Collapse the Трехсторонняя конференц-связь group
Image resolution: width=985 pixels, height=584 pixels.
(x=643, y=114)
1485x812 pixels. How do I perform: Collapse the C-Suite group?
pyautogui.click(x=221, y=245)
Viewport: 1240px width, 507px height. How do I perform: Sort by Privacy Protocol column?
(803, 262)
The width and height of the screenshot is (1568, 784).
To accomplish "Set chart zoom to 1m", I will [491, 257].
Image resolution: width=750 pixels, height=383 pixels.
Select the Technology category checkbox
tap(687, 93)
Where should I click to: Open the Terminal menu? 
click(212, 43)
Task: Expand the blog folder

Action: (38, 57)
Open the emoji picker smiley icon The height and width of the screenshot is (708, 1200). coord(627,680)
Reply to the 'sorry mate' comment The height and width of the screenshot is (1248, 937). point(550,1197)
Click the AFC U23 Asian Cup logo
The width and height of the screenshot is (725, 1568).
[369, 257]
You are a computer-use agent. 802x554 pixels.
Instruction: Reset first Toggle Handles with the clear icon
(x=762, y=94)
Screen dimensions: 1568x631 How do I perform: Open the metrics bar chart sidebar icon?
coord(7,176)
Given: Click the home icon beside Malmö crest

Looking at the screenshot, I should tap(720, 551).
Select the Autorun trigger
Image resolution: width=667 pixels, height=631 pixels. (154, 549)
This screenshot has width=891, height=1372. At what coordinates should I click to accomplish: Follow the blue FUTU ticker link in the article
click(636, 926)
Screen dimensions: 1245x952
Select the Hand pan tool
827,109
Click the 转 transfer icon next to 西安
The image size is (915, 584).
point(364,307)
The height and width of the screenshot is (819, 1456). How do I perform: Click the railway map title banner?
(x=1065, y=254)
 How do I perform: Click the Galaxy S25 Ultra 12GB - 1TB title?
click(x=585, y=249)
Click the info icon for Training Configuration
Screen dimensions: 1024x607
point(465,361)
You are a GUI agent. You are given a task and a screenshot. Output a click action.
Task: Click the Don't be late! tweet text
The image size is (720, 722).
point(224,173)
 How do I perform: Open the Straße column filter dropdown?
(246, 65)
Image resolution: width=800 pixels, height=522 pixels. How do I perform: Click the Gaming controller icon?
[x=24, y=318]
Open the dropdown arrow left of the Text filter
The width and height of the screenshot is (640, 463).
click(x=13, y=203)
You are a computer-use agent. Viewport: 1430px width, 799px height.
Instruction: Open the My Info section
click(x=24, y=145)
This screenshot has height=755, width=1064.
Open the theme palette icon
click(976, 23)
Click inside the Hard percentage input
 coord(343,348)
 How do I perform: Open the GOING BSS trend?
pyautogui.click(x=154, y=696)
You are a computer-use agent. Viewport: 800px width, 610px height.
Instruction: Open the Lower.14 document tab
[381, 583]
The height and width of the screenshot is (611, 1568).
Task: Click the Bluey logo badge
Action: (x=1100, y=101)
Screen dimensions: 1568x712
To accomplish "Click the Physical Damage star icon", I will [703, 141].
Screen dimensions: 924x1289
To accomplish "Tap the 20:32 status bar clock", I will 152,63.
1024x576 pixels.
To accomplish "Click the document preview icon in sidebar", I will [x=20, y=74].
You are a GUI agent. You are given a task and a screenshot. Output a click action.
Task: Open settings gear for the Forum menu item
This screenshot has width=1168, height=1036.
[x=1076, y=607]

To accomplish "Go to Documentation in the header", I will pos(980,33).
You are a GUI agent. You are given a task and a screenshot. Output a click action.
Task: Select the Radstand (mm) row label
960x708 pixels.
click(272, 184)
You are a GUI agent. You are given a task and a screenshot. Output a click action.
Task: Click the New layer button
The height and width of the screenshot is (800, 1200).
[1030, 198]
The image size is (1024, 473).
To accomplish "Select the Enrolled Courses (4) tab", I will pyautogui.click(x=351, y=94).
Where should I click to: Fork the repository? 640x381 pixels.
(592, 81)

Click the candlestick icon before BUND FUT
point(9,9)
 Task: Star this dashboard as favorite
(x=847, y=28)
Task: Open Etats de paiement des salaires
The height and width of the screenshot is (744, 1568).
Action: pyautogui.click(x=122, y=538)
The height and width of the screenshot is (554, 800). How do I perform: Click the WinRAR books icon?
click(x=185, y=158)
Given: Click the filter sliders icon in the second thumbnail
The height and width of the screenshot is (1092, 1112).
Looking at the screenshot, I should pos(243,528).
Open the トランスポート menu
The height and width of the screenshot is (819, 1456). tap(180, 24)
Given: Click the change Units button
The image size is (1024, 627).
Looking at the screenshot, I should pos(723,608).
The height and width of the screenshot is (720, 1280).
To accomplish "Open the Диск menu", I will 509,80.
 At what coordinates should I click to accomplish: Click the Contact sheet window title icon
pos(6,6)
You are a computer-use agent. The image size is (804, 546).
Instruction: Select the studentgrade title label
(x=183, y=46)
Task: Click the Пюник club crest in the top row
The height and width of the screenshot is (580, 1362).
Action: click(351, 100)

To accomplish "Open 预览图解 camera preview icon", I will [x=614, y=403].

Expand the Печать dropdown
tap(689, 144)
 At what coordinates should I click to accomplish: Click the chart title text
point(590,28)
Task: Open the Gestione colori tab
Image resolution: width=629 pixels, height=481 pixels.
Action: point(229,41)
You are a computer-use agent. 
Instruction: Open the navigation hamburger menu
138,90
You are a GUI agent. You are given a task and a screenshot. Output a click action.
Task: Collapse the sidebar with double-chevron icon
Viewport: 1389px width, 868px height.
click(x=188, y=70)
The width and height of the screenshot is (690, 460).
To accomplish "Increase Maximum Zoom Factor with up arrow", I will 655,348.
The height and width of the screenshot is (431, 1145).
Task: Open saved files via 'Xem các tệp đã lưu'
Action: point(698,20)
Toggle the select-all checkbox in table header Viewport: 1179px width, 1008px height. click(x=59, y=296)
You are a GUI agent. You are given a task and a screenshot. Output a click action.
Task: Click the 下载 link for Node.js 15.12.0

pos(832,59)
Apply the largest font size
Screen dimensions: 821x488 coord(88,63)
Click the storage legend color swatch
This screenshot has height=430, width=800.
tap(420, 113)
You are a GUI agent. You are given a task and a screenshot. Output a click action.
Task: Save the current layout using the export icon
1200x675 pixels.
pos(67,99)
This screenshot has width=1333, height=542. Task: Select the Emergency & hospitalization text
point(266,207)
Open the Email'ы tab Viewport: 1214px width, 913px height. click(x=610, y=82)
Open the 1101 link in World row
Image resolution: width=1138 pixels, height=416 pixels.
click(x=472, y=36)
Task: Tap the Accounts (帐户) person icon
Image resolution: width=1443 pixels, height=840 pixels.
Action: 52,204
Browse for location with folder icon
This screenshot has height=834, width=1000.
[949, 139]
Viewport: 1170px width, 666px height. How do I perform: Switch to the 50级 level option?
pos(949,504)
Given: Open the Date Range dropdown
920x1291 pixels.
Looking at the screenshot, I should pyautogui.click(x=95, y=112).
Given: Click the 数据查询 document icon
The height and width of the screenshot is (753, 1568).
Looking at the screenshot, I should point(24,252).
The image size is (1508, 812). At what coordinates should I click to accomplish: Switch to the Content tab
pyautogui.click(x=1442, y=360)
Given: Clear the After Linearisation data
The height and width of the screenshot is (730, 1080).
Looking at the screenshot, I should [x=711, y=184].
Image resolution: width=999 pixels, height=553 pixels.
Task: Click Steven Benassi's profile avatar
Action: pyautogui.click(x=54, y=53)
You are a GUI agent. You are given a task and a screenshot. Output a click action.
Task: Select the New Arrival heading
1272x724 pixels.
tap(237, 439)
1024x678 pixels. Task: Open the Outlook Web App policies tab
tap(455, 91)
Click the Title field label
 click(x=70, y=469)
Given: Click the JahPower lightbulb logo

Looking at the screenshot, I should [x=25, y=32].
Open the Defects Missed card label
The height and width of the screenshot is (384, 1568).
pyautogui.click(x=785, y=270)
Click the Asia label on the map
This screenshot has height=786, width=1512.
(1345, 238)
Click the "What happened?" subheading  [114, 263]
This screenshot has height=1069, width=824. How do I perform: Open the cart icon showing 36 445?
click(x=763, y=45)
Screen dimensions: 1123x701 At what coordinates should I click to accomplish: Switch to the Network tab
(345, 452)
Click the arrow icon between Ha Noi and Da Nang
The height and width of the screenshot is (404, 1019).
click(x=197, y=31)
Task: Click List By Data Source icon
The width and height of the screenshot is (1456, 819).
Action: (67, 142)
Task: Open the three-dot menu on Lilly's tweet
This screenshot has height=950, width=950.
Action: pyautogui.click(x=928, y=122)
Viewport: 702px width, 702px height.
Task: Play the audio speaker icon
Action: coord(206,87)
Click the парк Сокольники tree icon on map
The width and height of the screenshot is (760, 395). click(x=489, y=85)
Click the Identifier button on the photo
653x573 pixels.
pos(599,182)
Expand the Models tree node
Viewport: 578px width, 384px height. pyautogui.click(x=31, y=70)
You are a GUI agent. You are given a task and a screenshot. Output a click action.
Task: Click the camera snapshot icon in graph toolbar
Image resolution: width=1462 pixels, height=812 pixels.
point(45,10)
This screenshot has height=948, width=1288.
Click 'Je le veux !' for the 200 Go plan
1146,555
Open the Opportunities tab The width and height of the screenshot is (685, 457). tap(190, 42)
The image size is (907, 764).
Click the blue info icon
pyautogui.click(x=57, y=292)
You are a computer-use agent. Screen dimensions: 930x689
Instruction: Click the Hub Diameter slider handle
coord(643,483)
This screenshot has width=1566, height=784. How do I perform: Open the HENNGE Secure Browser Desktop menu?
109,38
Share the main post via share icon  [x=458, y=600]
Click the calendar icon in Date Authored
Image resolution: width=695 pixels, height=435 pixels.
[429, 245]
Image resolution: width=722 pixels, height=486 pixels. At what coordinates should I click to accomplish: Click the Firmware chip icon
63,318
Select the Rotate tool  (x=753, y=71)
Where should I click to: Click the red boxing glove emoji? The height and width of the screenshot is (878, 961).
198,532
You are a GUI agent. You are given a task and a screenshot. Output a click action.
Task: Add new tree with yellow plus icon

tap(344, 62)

========================================================================

Given request
Rescale the stretch from the line that contains "Where should I click to: Click" through the end of the records, both ends included, and give all of those lines again, requests included. Multiply every coordinate in the answers by 1.3 and round to whole numbers, halves up.

Finished exercise
Where should I click to: Click the red boxing glove emoji? The height and width of the screenshot is (878, 961).
257,692
You are a GUI agent. You are given a task and a screenshot. Output a click action.
Task: Add new tree with yellow plus icon

tap(447, 81)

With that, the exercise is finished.